BSIs caused by CR-GNB is a global challenge. Our research could be considered real-world evidence of the effects of various antimicrobial regimens in the Chinese population, especially in the situation of default MIC values. There were several limitations in this study. As previously mentioned, the sample size, particularly in the monotherapy group, was not large enough because this was a single-center study. Rapid deaths were inevitably eliminated due to inadequate treatment that could not be evaluated. This further led to a reduction in the number of research samples. More real-world, large-scale clinical trials are needed for further research.
The present study reconﬁrms the high mortality and low antimicrobial treatment success rates associated with CR-GNB BSIs. Combination therapy showed a treatment success rate similar to that of monotherapy, but it trended toward effectiveness in patients with severe morbid conditions, such as septic shock. Despite the lack of statistical significance, speciﬁc combinations of antibiotics seemed to be effective for BSIs caused by several speciﬁc kinds of isolates, such as those containing carbapenems for Enterobacteriaceae and P. aeruginosa isolates, as well as sulbactam for Acinetobacter spp. isolates. However, tigecycline did not show any therapeutic effect on BSIs caused by any isolate cultured from the bloodstream. Notably, the appropriate selection of an active agent is more vital to the anti-infection outcome than the treatment regimen alone.
BSI, bloodstream infection; CR-GNB, carbapenem-resistant gram-negative bacilli; K. pneumoniae, Klebsiella pneumoniae; E. coli, Escherichia coli; A. baumannii, Acinetobacter baumannii; P. aeruginosa, Pseudomonas aeruginosa; XDR, extensively drug-resistant; PDR: pandrug-resistant; ICU, intensive care unit; APACHE, Acute Physiology and Chronic Health Evaluation; CLSI, Clinical and Laboratory Standards Institute; MIC, minimum inhibitory concentration; MAP, mean arterial pressure; AIDS, acquired immune deficiency syndrome; IDSA, Infectious Diseases Society of America; ANC, absolute neutrophil count; IAI, intra-abdominal infection; SD, standard deviation; IQR, interquartile range; HR, hazards ratio; CI, confidence interval; CP-Kp, carbapenemase-producing K. pneumoniae.
Data Sharing Statement
All data generated or analyzed during this study are included in this published article.

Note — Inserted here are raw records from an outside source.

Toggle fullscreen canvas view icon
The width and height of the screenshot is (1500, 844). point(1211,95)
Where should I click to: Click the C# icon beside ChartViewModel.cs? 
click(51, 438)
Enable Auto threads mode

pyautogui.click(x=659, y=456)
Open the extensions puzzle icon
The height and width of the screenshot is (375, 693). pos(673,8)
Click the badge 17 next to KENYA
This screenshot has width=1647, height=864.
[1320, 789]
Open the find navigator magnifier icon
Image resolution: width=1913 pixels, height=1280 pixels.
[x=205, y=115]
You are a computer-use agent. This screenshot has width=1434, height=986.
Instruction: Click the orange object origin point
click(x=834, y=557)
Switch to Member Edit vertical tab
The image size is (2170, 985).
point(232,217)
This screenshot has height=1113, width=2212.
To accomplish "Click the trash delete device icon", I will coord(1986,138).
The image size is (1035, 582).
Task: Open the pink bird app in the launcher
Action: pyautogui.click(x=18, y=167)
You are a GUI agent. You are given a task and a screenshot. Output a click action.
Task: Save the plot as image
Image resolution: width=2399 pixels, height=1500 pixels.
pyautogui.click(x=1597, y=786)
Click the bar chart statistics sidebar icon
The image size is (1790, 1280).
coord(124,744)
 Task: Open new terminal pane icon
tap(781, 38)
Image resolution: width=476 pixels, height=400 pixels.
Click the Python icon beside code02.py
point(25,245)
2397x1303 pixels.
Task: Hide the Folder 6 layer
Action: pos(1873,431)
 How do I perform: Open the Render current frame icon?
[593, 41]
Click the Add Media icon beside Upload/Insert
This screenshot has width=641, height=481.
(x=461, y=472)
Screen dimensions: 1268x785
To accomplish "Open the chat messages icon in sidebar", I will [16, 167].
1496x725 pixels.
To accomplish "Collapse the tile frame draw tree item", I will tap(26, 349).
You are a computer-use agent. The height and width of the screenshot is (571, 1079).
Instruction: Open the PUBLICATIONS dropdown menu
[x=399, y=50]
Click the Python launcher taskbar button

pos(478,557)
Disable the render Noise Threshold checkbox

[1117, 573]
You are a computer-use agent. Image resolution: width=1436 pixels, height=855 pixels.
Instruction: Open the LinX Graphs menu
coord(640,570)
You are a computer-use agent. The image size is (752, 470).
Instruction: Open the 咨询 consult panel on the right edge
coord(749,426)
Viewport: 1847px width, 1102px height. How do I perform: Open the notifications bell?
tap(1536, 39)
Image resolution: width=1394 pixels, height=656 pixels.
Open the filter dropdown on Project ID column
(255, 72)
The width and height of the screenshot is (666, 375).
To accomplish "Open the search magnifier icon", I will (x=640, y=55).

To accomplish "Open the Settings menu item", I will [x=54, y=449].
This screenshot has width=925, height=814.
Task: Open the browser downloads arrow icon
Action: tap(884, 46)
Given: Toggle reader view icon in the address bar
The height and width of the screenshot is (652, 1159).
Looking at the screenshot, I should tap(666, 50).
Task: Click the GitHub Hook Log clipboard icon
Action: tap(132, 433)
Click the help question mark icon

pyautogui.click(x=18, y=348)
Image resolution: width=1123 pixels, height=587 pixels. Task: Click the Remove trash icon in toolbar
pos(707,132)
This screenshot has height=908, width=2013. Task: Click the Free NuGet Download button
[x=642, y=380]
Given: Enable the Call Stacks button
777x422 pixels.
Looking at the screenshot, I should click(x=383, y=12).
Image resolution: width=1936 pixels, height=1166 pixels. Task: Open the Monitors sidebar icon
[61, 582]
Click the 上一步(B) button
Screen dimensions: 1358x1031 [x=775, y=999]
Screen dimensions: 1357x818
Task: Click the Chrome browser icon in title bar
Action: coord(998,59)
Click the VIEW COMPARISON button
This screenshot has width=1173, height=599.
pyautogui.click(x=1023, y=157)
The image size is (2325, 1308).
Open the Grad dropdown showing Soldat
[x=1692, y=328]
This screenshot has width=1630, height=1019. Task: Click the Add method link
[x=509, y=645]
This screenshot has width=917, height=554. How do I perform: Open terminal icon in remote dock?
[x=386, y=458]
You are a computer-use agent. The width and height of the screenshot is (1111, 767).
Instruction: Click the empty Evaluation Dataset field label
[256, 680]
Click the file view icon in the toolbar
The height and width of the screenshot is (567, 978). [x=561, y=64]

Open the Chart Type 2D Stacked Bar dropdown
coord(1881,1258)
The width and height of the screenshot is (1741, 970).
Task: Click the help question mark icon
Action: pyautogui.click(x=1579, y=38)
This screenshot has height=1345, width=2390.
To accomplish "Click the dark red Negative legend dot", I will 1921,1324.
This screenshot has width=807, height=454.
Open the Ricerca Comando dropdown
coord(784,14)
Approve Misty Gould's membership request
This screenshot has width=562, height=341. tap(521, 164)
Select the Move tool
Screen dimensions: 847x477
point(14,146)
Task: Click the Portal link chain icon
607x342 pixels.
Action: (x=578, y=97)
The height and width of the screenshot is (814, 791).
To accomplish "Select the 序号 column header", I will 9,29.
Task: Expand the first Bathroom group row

Ethics Approval and Consent to Participate
The present study was approved by the Institutional Review Board (IRB) of Huashan Hospital, Fudan University. Specific patient consent to review their medical records, which contained in their consent form for admission, was not required by the IRB. The raw data were accessed from the photocopy medical record browser, which was granted by the director of Medical Record Administration through routine application procedure. The IRB approval included the statement covering patient data confidentiality and compliance with the Declaration of Helsinki.
All authors made substantial contributions to conception and design, acquisition of data, or analysis and interpretation of data; took part in drafting the article or revising it critically for important intellectual content; gave final approval of the version to be published; and agree to be accountable for all aspects of the work.
The authors declare that they have no competing interests.